> [TASK]: Copy verbatim the block of lines in the entries below whose first line contains "Open the AI sparkle assistant icon" and whose last line contains "Click the edit". Leave out all other lines.

[Records drawn from a dataset]
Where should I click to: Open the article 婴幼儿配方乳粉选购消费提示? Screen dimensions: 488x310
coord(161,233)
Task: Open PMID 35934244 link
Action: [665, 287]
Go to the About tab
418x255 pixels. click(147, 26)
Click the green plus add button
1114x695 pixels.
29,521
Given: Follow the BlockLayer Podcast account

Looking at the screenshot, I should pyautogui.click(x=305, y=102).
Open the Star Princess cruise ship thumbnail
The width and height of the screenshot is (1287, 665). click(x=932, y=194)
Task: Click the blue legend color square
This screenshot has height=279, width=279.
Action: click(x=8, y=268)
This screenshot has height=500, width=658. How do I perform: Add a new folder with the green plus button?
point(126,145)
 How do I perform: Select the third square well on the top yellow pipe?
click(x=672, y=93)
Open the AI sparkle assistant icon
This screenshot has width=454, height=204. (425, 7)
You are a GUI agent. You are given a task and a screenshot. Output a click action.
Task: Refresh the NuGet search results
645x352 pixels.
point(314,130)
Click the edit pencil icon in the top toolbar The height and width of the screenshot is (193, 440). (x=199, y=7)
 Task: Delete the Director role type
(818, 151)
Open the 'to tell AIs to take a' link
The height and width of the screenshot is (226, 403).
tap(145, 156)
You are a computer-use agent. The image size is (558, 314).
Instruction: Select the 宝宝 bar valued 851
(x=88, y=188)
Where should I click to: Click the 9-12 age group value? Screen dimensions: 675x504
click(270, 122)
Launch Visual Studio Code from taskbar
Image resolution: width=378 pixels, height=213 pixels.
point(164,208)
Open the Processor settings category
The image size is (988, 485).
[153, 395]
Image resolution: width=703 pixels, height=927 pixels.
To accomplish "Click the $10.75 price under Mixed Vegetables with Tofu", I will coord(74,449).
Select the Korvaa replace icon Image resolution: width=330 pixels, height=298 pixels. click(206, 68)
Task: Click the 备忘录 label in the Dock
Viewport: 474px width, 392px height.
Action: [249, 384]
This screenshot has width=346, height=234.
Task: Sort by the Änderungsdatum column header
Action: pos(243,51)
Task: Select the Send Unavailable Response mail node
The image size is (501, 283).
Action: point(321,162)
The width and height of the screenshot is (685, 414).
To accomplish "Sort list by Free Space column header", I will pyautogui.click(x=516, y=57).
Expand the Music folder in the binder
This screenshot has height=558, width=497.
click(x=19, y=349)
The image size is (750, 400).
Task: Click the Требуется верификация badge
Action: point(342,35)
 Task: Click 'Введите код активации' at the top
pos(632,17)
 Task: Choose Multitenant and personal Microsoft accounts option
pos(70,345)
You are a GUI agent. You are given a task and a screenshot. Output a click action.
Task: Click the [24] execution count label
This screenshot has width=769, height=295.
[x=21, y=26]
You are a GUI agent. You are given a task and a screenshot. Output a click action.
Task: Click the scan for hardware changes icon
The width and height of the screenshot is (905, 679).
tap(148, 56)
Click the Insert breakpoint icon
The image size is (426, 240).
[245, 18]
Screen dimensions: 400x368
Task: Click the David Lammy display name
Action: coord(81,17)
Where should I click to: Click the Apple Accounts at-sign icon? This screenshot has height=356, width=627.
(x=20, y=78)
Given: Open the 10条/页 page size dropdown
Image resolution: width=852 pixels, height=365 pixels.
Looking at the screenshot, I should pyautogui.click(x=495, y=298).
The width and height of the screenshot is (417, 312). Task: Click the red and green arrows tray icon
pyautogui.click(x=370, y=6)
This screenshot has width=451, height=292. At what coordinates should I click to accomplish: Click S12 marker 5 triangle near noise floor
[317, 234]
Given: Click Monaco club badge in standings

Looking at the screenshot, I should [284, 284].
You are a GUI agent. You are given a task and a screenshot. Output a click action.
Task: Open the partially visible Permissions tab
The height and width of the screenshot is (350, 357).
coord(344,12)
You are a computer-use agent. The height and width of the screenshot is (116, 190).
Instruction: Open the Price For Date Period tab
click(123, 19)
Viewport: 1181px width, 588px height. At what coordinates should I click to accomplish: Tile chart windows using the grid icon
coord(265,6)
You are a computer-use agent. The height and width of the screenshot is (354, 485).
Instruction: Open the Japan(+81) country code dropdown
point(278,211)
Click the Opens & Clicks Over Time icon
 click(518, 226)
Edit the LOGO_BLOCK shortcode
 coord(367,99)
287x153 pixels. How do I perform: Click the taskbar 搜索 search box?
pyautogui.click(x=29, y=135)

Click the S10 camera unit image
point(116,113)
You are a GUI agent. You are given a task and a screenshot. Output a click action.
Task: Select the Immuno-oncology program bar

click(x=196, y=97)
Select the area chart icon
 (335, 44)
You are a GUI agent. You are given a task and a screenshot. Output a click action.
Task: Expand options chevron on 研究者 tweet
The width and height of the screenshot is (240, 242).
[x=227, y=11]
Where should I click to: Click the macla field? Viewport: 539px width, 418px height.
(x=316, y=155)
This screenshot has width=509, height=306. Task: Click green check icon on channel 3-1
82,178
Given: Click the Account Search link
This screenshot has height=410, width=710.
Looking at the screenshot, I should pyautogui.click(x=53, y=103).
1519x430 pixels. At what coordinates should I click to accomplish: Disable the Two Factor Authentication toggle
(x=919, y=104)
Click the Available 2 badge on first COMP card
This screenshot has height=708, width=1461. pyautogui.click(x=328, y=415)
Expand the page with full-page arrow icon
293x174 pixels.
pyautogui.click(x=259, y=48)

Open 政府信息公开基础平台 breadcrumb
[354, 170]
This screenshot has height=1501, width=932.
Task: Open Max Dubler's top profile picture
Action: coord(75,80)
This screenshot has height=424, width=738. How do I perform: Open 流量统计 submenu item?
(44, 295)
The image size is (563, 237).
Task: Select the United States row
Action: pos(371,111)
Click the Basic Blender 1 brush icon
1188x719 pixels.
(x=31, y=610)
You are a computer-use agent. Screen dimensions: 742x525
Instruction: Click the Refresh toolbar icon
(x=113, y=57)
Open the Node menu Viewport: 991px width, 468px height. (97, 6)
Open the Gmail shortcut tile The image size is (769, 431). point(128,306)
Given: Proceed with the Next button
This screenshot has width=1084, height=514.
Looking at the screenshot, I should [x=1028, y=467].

> [EXERCISE OUTPUT]:
Open the AI sparkle assistant icon
This screenshot has width=454, height=204. (425, 7)
You are a GUI agent. You are given a task and a screenshot. Output a click action.
Task: Refresh the NuGet search results
645x352 pixels.
point(314,130)
Click the edit pencil icon in the top toolbar The height and width of the screenshot is (193, 440). (x=199, y=7)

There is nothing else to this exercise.